The decision by Corrective Services NSW to outsource nearly 90 per cent of teaching and education coordinator roles to private providers, with half of the 20 remaining education staff to be placed in clerical roles that do not require any education qualifications whatsoever, comes at a time when prison population numbers are at their highest ever and an extraordinary number of offenders are in need of educational support and planning.
Shocked and angry prison education staff are vigorously campaigning to reverse the government’s decision while at the same time fighting what many perceive as an attack on professionalism: to quote the Minister for Corrections, David Elliot, on September 2 at the Budget Estimates Committee, “You do not need to have a Bachelor’s degree to teach literacy to a prisoner.”
Aside from the fact that Minister Elliot’s comments are incredibly insulting and shortsighted, such a comment sits in stark contrast to reforms occurring in schools where the focus is on raising the already high standards of professional educators.

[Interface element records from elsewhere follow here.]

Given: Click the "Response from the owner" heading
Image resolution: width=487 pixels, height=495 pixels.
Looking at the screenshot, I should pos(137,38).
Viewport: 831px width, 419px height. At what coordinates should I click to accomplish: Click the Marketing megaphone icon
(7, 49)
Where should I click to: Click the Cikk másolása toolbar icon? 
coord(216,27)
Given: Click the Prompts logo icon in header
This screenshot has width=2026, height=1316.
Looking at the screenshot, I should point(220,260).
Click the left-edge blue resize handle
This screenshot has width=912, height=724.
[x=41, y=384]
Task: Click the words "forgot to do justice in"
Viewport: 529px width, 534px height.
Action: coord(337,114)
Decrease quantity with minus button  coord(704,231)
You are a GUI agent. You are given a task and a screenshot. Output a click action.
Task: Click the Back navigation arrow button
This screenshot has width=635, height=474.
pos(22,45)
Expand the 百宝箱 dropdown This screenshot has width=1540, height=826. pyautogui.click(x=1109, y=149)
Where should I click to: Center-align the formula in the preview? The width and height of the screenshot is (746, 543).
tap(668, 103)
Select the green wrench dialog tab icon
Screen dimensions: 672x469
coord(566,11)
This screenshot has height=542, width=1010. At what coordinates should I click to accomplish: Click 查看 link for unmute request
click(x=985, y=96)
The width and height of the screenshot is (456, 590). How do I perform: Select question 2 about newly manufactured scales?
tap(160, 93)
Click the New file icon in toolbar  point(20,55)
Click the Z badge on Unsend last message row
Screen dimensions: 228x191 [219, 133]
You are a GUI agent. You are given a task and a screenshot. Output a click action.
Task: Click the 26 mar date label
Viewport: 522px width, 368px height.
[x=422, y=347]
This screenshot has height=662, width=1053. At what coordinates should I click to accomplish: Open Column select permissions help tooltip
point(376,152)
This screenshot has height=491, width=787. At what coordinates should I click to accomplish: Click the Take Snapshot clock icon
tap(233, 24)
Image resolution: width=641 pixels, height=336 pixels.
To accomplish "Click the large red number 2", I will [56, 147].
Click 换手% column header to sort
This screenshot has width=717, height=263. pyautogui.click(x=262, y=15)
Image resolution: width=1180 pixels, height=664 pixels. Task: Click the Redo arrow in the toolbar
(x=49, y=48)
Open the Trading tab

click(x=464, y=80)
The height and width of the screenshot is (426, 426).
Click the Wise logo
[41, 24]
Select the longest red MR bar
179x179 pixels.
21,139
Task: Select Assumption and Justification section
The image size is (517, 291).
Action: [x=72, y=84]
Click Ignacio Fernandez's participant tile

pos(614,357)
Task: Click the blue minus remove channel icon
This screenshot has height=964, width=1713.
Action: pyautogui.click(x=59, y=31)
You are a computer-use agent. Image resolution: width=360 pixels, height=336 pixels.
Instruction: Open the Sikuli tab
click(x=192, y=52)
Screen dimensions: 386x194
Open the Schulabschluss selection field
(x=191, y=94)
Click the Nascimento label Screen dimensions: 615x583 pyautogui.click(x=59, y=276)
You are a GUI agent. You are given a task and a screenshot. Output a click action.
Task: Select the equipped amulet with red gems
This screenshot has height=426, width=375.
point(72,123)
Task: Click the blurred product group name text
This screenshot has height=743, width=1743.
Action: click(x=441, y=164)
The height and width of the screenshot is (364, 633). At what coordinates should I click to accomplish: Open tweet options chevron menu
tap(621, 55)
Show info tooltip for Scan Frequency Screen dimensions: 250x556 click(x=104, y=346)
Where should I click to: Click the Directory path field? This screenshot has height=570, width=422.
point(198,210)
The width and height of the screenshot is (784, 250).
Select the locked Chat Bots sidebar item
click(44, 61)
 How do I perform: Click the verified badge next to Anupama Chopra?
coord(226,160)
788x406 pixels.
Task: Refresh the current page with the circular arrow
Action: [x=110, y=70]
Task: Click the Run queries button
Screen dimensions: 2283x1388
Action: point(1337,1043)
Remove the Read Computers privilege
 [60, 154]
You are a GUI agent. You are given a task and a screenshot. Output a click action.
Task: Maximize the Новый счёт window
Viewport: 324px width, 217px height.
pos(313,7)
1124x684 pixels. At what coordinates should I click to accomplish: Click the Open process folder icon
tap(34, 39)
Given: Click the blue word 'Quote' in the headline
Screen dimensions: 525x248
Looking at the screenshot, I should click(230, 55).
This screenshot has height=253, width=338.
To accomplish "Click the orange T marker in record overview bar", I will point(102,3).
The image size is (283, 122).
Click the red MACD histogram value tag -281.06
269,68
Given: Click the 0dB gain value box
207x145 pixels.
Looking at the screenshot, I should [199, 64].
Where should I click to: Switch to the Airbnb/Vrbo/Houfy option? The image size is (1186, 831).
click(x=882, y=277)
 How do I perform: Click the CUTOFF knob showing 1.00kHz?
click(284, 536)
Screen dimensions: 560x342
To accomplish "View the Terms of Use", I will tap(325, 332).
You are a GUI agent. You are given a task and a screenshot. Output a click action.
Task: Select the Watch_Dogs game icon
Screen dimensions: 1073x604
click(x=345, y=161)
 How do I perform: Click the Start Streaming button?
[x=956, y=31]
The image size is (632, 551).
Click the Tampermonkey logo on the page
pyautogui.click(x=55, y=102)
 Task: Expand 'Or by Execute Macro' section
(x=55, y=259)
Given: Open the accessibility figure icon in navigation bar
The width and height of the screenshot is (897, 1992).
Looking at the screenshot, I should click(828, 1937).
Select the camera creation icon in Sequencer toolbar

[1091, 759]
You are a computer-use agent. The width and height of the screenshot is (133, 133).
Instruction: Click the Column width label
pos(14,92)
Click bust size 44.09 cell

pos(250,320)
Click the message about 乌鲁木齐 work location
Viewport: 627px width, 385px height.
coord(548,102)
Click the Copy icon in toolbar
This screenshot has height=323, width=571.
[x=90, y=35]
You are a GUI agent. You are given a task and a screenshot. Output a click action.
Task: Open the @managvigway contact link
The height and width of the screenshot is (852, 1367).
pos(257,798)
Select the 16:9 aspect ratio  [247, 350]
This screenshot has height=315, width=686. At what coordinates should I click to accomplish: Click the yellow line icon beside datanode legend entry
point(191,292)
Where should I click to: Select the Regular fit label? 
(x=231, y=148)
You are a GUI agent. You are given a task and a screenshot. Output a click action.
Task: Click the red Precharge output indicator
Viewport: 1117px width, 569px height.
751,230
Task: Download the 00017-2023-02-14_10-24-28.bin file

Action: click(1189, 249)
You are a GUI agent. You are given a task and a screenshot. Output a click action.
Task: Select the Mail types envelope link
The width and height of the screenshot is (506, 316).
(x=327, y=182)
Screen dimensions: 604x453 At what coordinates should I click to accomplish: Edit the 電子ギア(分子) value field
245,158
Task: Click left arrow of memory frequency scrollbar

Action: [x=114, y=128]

Minister Elliot’s comments raise a number of interesting points that warrant further discussion and debate. For starters, how is teaching a prisoner different from teaching someone who is not incarcerated, and why does this require lower rather than higher formal qualifications?
People who come into contact with the criminal justice system are often those who left school before completing Year 10 and have comorbid factors that hinder their ability to engage with and sustain contact with education services. Given the complexity of this particular student cohort, highly-qualified educators are exactly what we need.